Les anglophones ont acceptés difficilement de perdre des droits qu’ils avaient, comme envoyé leurs enfants dans des écoles anglaises à l’élémentaire. Ils le digèrent mal encore aujourd’hui. Je les comprends. Je n’étais pas à l’aise personnellement non plus. J’ai toujours dit que les Québécois francophones ne se grandiront jamais en mettant le pied sur la tête d’un Anglais.

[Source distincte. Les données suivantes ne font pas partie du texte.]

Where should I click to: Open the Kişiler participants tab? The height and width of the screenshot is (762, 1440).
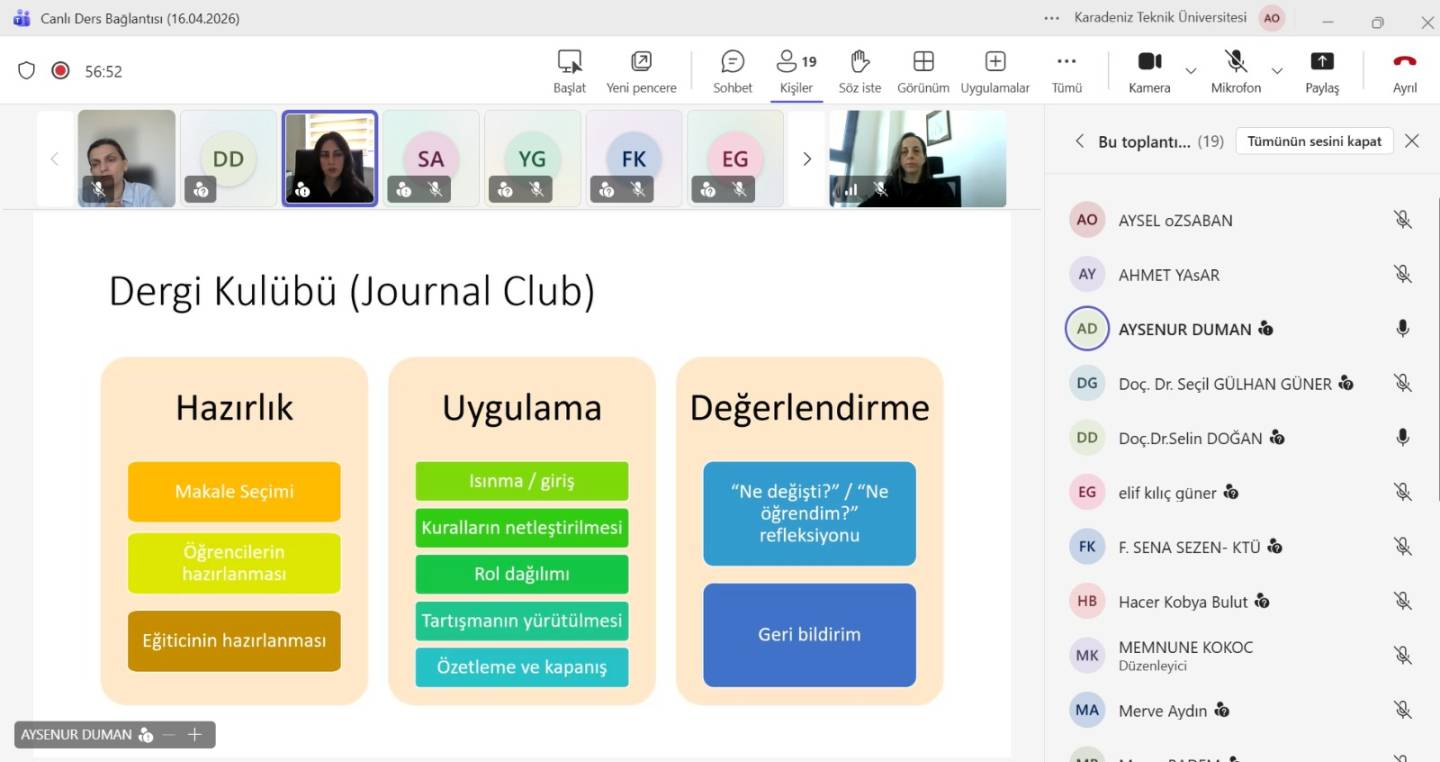[796, 63]
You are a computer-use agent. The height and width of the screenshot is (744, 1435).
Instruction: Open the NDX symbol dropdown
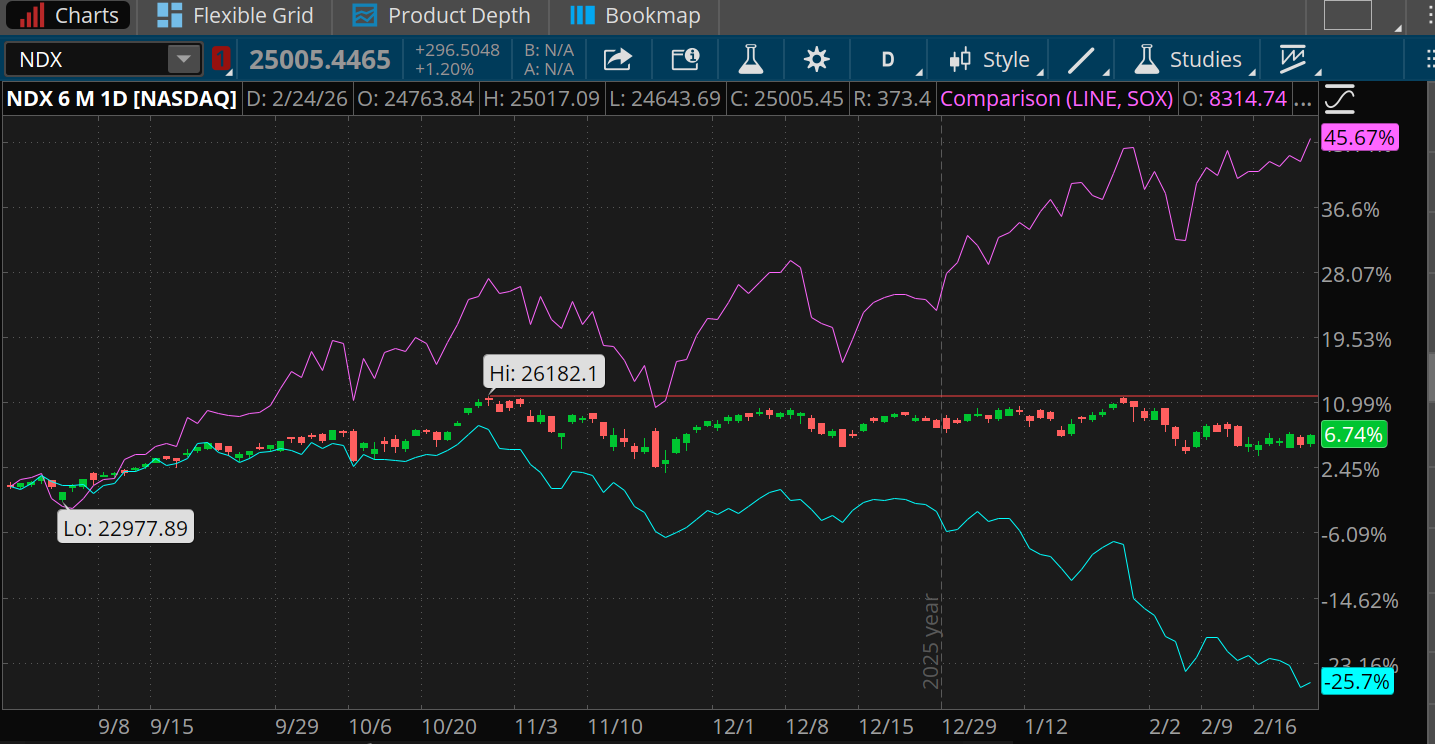pos(184,59)
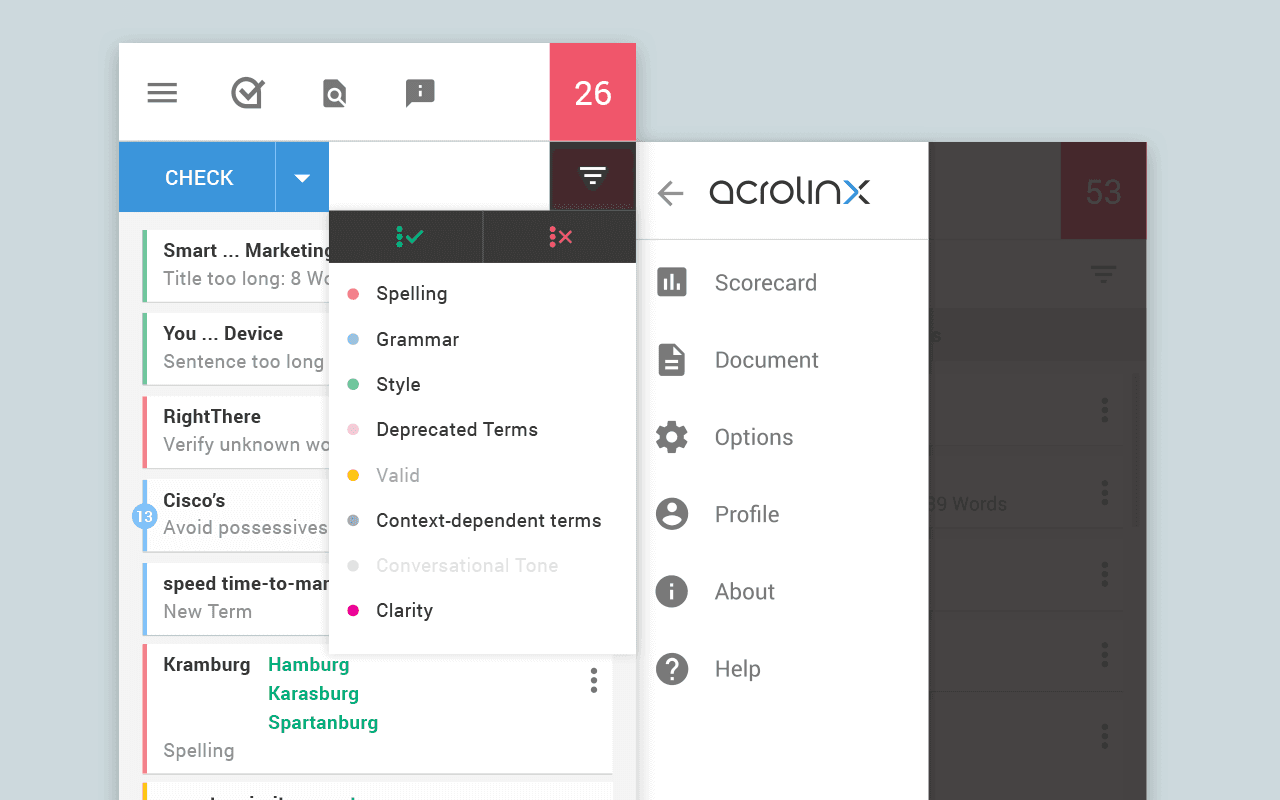Open the document search icon
Viewport: 1280px width, 800px height.
tap(333, 92)
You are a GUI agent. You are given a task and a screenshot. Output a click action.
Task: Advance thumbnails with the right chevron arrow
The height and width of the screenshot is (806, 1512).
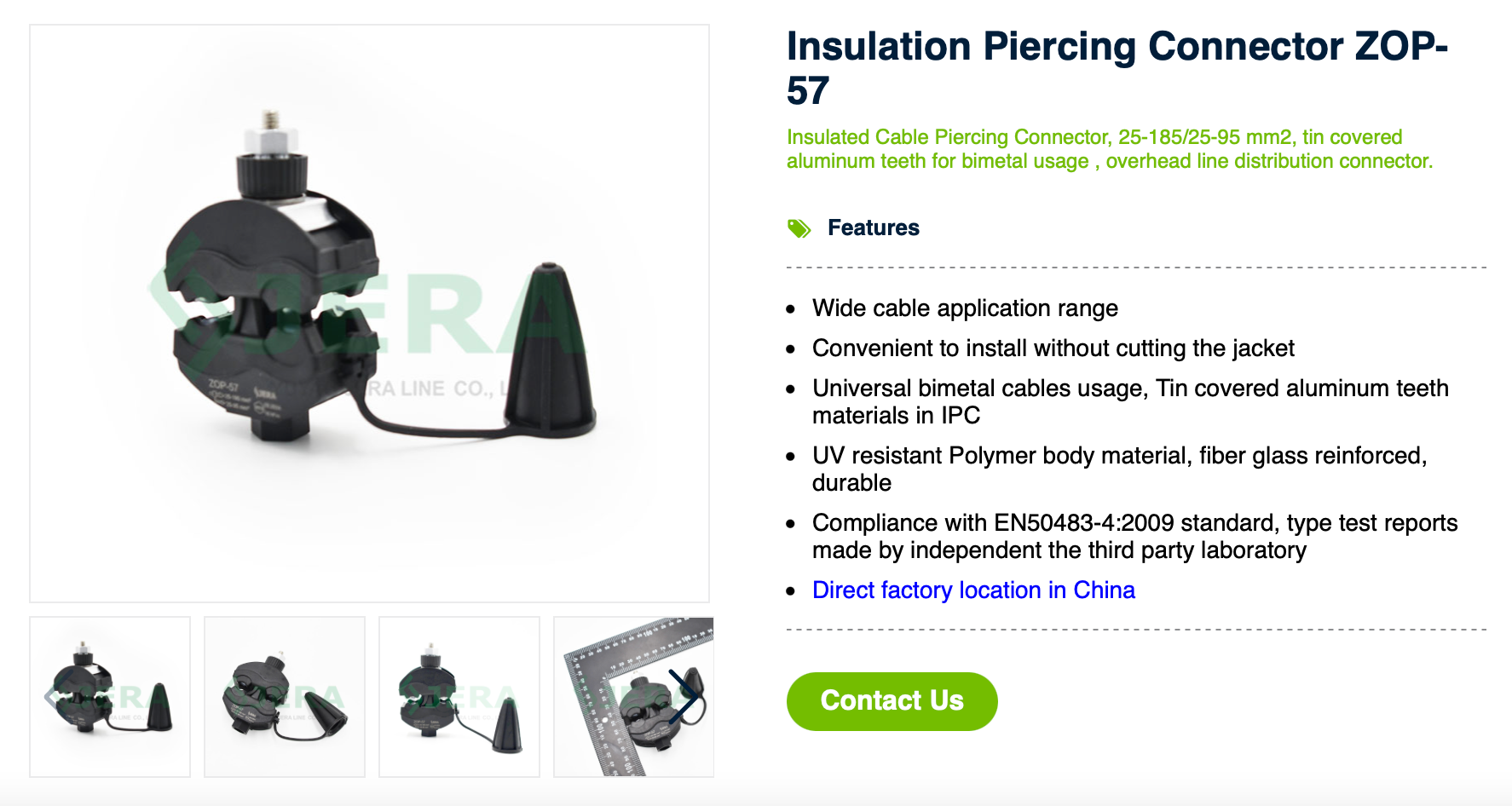[x=684, y=697]
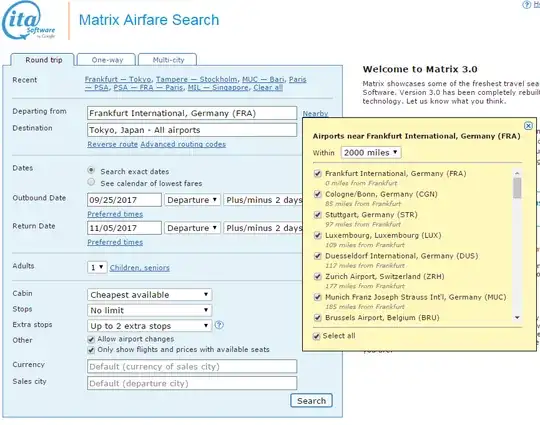Screen dimensions: 540x425
Task: Switch to the Multi-city tab
Action: click(x=168, y=60)
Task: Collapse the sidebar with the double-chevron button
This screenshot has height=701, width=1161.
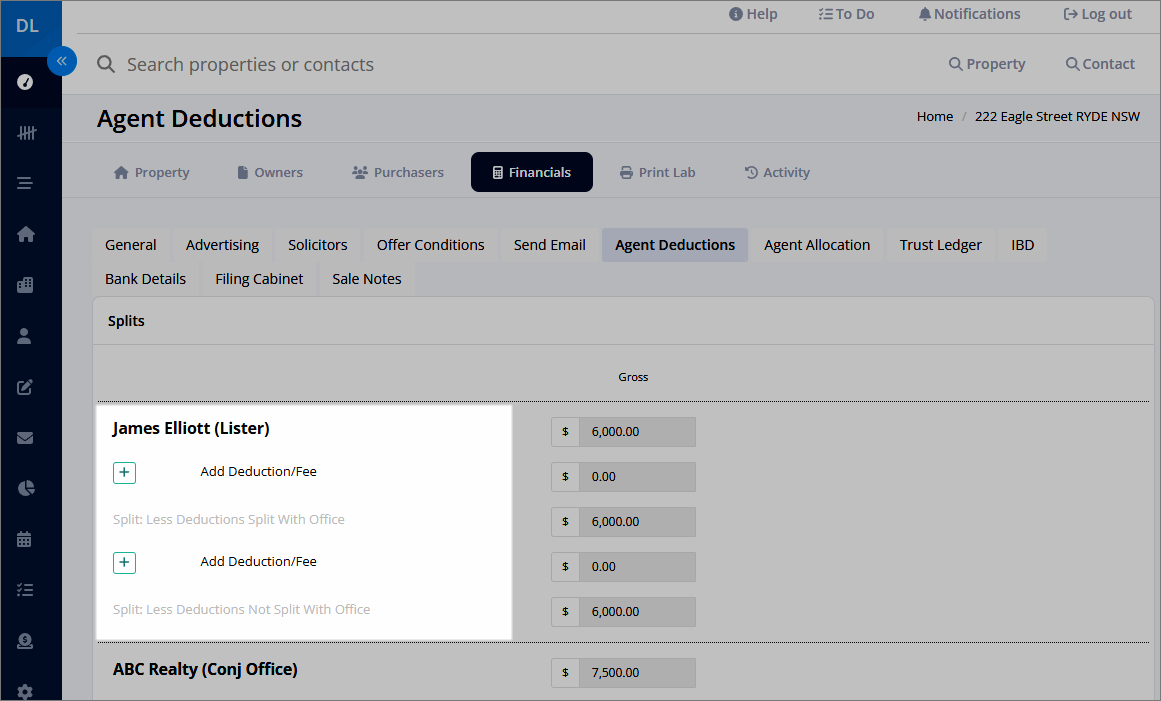Action: 61,61
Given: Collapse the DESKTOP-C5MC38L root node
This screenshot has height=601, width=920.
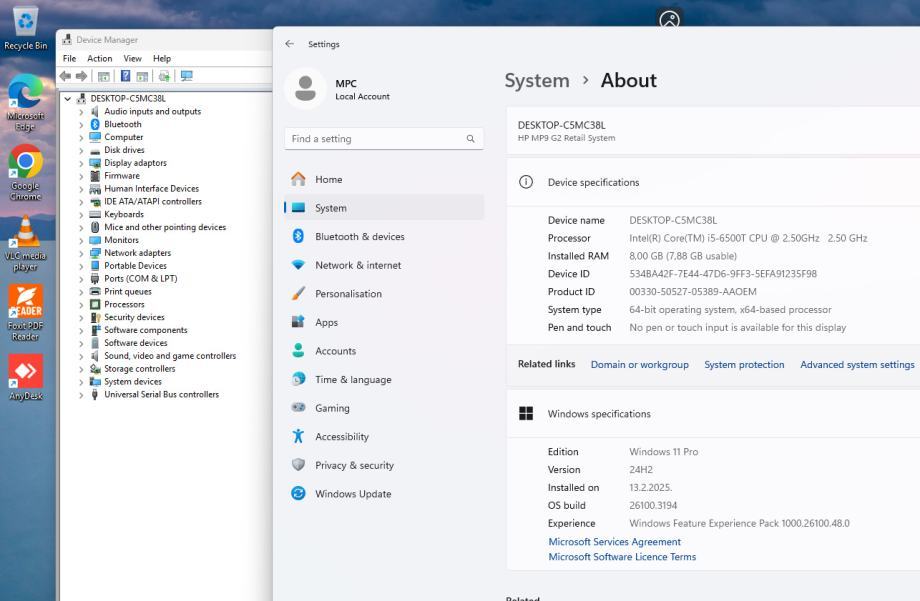Looking at the screenshot, I should (x=68, y=99).
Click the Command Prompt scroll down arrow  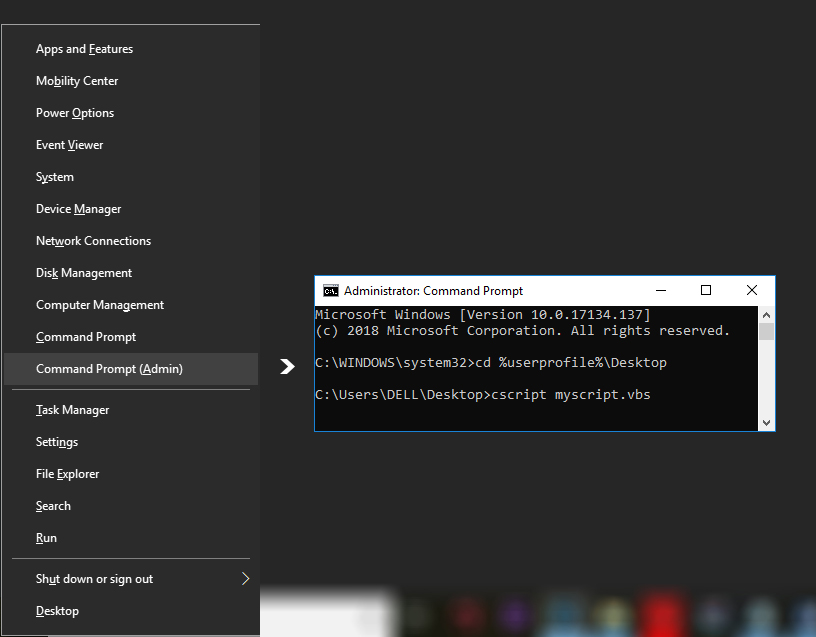(x=766, y=423)
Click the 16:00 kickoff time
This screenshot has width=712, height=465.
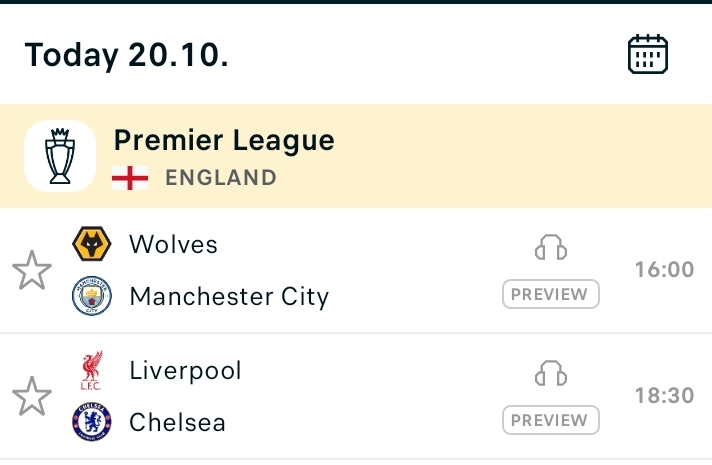pos(664,270)
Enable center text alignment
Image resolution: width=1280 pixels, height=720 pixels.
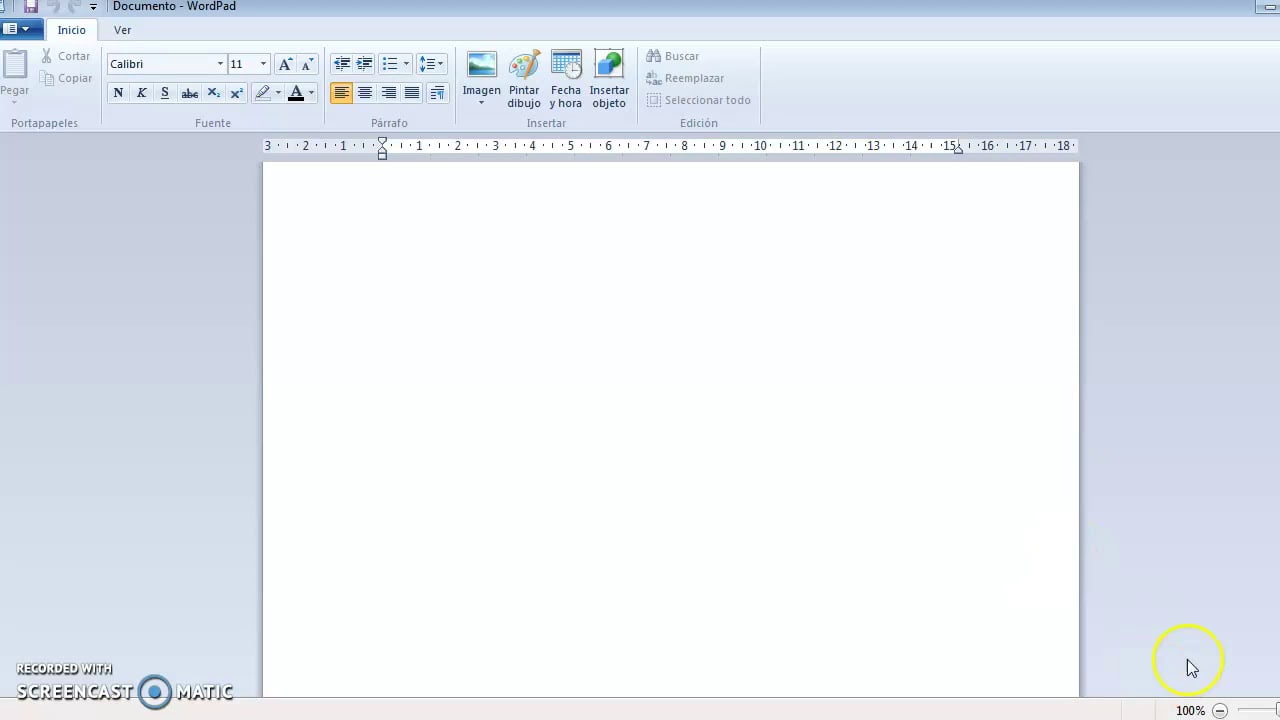[365, 93]
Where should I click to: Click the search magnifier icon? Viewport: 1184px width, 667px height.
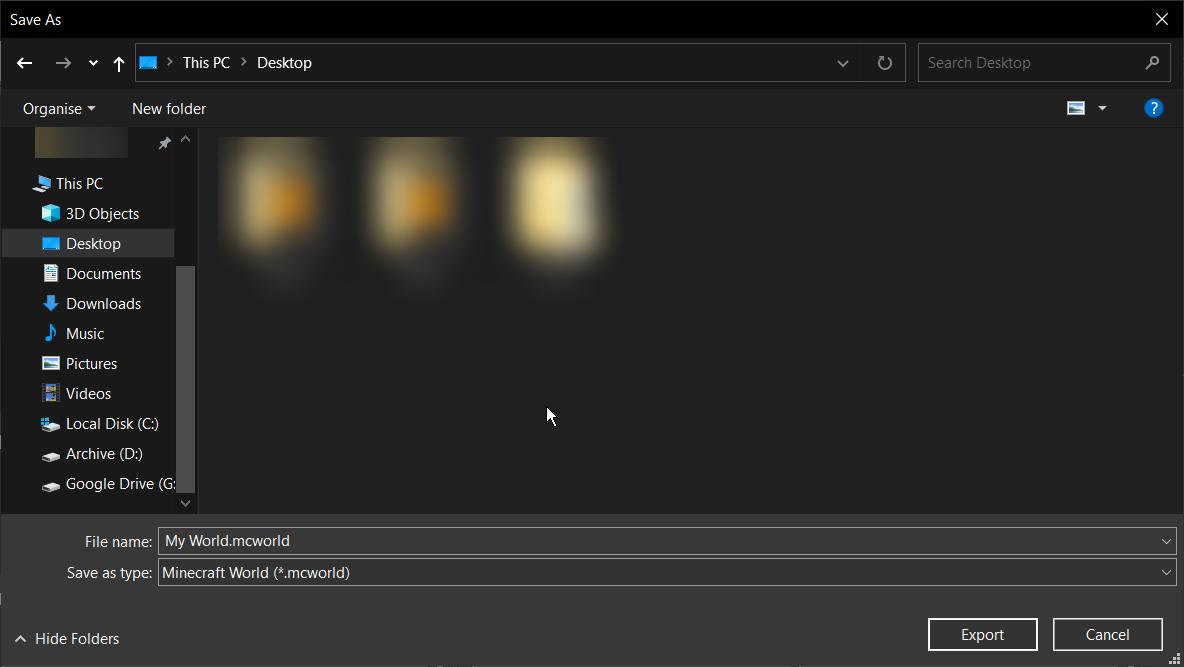[1152, 62]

À mon avis, maintenant que le français est bien intégré partout, l’on pourrait considérer d’apporter des changements à la loi 101. Non pas en changer le fond, qui demeure fort important, mais trouver des ajustements raisonnables pour calmer nos concitoyens anglophones.

Claude

Mansour a dit…

je crois que dans mon dernier message j'etais d'accord avec pratiquement toute ton analyse. Tout ce que je voulais ajouter etait le fait que la loi d'emmigration au canada et meme aux usa qui est toujours en vigueur favorisait grandement les riches du monde sous developpe et ne s'interessaient pas tellement de l'apport potentiel des cadres de l'afrique du nord en particulier, qui sont tous francophones mais qui sont issus de classes au mieux moyennes de cette region. Meme A.K. n'aurait probablement pas eu la possibilite d'emigrer au canada son tes interventions, car il n'avait pas les millions de dollars a deposer dans les banques canadiennes.
C'est tout ce que je voulais  te souligner dans mon dernier message.